BONUS DELLA SPERANZAAnche Roberto Snaidero, presidente di FederlegnoArredo, associazione di categoria rappresentativa del l’industria del mobile e dell’arredamento, come Scaccabarozzi difende le aziende della sua categoria. «Il legno-arredo italiano è in Europa probabilmente quello che ha investito di più in ricerca e sviluppo», dice Snaidero, «questo atteggiamento è presente nel suo dna ed è uno dei fattori più importanti che gli permette di competere a livello internazionale». Per il presidente di FederlegnoArredo, però, c’è bisogno di un passo in più: «Vogliamo continuare a investire tempo e risorse, incrementando ad esempio la collaborazione con i centri di ricerca e con i poli universitari», aggiunge Snaidero, «abbiamo un patrimonio di conoscenze e competenze su materiali, tecnologie e macchine automatiche che va messo sempre più a sistema e la politica ci deve aiutare su questo punto». È proprio il ruolo svolto dalla politica il grande interrogativo che la ricerca made in Italy si trova oggi di fronte. Le risorse pubbliche a disposizione, si sa, sono assai risicate. Da un po’ di anni a questa parte, tuttavia, i governi avvicendatisi a Palazzo Chigi hanno iniziato a puntare sugli sgravi fiscali contenuti nel Bonus Ricerca, introdotto nel 2013 con il decreto Destinazione Italia e potenziato nei anni successivi, soprattutto con la legge di Stabilità 2017. In particolare, grazie a questa agevolazione, le imprese italiane di qualsiasi settore godono fino al 2020 di un credito d’imposta pari al 50% delle spese sostenute per le attività di R&S, comprese le spese del personale, con una soglia minima di 30 mila euro e un tetto massimo di 20 milioni da ripartire in quattro anni.
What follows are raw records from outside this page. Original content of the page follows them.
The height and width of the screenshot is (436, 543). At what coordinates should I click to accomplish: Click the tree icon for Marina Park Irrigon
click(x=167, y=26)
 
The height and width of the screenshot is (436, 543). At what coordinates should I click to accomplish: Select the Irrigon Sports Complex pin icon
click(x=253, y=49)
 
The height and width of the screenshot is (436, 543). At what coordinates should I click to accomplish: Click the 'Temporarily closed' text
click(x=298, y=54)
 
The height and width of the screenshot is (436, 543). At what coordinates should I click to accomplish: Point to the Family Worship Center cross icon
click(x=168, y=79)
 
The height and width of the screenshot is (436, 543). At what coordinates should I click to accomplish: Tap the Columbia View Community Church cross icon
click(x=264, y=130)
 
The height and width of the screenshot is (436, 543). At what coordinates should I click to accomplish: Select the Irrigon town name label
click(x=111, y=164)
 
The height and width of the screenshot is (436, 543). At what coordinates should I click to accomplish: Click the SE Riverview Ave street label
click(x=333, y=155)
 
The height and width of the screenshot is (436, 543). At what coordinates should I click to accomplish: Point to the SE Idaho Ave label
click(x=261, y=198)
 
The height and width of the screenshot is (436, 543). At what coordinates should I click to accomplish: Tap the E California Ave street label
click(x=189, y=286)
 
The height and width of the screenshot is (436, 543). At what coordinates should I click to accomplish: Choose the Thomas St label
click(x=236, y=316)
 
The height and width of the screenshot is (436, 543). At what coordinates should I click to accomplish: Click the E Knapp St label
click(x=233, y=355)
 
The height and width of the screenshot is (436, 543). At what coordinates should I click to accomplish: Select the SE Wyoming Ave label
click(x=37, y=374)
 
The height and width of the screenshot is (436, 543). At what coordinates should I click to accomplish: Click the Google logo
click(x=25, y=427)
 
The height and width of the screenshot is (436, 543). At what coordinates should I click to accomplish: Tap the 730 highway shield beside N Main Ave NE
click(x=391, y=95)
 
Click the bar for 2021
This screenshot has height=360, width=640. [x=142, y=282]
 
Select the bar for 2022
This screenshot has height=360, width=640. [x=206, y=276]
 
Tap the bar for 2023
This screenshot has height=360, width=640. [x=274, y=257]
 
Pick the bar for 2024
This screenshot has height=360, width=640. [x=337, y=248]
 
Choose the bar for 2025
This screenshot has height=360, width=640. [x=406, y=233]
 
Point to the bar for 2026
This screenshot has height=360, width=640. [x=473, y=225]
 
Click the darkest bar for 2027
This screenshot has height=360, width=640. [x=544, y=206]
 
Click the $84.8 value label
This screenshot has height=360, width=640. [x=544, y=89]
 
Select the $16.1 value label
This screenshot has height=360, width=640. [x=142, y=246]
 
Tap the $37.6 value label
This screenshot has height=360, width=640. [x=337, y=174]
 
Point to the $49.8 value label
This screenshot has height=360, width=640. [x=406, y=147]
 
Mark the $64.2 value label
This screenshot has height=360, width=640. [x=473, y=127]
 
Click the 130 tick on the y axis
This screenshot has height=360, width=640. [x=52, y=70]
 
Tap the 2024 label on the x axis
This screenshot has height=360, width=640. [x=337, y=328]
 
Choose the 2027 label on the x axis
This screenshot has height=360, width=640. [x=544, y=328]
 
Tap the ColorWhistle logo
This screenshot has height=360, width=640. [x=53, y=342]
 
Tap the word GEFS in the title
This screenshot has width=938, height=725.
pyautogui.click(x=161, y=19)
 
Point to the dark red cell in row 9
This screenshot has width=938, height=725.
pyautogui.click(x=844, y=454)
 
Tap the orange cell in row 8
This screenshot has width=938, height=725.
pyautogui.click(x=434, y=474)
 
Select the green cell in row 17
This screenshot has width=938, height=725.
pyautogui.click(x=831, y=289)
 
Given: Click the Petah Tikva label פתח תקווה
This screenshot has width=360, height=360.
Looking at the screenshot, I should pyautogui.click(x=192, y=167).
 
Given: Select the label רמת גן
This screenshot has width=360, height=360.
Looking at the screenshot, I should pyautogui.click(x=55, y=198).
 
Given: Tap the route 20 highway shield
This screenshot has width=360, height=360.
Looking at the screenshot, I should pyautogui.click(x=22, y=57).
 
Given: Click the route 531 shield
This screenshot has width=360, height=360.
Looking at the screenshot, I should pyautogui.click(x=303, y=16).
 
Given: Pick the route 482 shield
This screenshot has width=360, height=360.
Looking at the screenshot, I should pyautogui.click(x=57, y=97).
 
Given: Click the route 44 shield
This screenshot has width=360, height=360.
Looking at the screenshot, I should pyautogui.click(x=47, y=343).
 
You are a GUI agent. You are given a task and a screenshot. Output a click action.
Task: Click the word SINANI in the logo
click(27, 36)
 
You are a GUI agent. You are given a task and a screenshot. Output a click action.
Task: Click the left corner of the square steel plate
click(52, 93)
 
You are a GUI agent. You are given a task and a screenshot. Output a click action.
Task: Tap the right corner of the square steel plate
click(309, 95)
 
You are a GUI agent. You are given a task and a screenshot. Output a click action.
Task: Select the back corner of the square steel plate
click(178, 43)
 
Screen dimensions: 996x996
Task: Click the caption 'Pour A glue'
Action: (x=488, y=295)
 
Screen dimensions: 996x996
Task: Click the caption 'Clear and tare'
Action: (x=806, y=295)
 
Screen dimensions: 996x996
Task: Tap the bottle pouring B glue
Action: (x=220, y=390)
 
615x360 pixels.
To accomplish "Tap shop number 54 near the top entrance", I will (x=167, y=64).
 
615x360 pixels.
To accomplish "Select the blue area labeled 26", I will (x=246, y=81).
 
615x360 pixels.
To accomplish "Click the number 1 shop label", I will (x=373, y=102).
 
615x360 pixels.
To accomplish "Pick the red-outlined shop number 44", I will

ZAVORRATI DALLA BUROCRAZIABasteranno queste misure a far crescere finalmente gli investimenti nella ricerca made in Italy? Per le associazioni di categoria non è facile dare una risposta. La pensa così Snaidero che, oltre al Bonus Ricerca, ricorda altri interventi fiscali adottati a favore del suo settore come il Bonus Arredi o le detrazioni per le ristrutturazione edilizie o per l’efficientamento energetico (Ecobonus) che hanno il merito di aver impresso un’inversione di tendenza rispetto alla crisi degli anni scorsi. Per Snaidero, speranze incoraggianti arrivano anche dall’avvio dei programmi per l’Industria 4.0 «che», dice il presidente di FederlegnoArredo, «rappresentano per noi l’opportunità di dare un valore aggiunto alle aziende se verranno sfruttati adeguatamente». Tuttavia, pensare di colmare tutti i ritardi della ricerca italiana usando soltanto la leva fiscale per Snaidero è un po’ un’illusione. Il problema principale, secondo diverse associazioni di categoria, è come sempre la burocrazia italiana, troppo farraginosa ed elefantiaca, capace di tarpare le ali alle aziende anche quando vogliono fare investimenti in ricerca e sviluppo. Negli ultimi anni abbiamo visto indubbiamente segnali incoraggianti», continua Snaidero, «c’è maggiore attenzione all’industria, ci sono più investimenti per renderla più competitiva all’estero è soprattutto c’è una maggiore consapevolezza delle istituzioni sul ruolo centrale delle imprese nel percorso di rilancio del nostro Paese». Tuttavia, per il n. 1 di FederlegnoArredo esiste ancora una situazione strutturale in cui le imposte e la burocrazia rendono davvero la vita difficile agli imprenditori, «e li rendono dei veri e propri campioni». Più o meno dello stesso parere è il presidente di Farmindustria Scaccabarozzi, che sottolinea come le imprese del suo settore fino a qualche anno fa dovessero confrontarsi con un quadro di regole incerte, che mutavano nel tempo e che costringevano le aziende ad affrontare costi inaspettati. «Ora il clima è cambiato», dice però Scaccabarozzi, «e anche grazie alle misure promosse dal governo e dal ministro della Salute – come ad esempio l’aumento del Fondo Sanitario Nazionale o i fondi per i medicinali innovativi – si respira un’aria pro innovation. L’Italia ha tutte le carte in regola per fare il salto di qualità ed essere sempre più attrattiva e competitiva. È un’occasione storica da non perdere».